The kitchen became the center of that place, where we gathered for meals and also gravitated between them, too. My mom owned the kitchen along with the full-room pantry adjacent, which featured huge bins sunk into the wall to hold flour, and shelves that would eventually overflow with home-canned fruits and vegetables. The kitchen always seemed to be steaming. Something was always cooking. Then, the kitchen overlooked one end of the long front porch and also opened directly into the one full bathroom, through which my parents' room sat. The bathroom was tiny by even the most generous five-year-old's standards and featured a clawfoot tub, no shower. Beside the bathroom door, a tiny, apparently afterthought door led to a narrow stairway that led down into the dark and shadowy daylight basement. On the right side of that bathroom door, a narrow cabinet set just above wainscoting that hid an ancient drop-down ironing board. Beyond that, sat the pantry, and just beyond that, a door opened into what we called the laundry room which featured at first an old-fashioned wringer washer and no clothes drier. That room opened onto a small back porch with stairs front and back, the front set led down to a concrete pad which would later hold a basketball setup and the backside led down into the sloping backyard beyond the crabapple tree.
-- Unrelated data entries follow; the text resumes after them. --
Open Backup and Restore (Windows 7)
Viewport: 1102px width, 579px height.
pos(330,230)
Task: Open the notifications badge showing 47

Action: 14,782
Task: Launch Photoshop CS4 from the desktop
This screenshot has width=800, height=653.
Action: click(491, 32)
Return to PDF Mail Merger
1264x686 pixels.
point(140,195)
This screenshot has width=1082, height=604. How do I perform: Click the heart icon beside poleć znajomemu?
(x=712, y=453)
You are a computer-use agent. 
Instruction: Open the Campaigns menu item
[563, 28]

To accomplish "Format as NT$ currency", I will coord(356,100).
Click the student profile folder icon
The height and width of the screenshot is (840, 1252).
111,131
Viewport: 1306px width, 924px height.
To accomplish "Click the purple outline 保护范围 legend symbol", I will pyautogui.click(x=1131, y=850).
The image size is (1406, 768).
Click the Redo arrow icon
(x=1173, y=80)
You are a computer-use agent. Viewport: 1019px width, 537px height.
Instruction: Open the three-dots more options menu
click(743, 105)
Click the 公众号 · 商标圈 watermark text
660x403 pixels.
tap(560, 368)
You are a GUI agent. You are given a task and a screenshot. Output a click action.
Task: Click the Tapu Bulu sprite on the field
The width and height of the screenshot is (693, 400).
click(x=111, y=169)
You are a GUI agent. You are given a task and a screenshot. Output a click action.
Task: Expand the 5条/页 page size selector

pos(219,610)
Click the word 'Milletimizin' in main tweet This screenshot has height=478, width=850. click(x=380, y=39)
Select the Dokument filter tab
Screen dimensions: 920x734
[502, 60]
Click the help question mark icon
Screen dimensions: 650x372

That first day, out surveying the lay of that considerable property, I figured I might have died and ended up in heaven. Alongside the front of the garage, an ancient, almost tumbling-down arbor held grapevines. I remember sampling a tiny green example of their fruit and being genuinely impressed at how tart and astringent it tasted on my tongue. Three houses stood across our long driveway, which stretched from the street back along the set-back house and then down a hill to turn into the garage. That driveway would make a decent sled hill when winter came. Those three small houses had been built by a retired plumber, a Mr. Krause, who'd built them for retirement income and who'd once owned TenFifteen before moving to a country place where he kept cows. We used to drive out there to buy five-gallon metal jugs of milk when we still lived at SixFortyFour, an adventure by anyone's standards. I suspect that Krause, which was how my folks referred to him, had tipped them off to the existence of the place. Those three houses would house a fine variety of neighbors, some of which would even have kids. We'd overrun the whole neighborhood on summer nights. I remember watching Sputnick pass overhead from the security of a corn patch back near the horse pasture fence one night. I grew up in a freakin' Walt Disney movie, some curious cross between Tom Sawyer and Swiss Family Robinson. I played the part of the fortunate kid.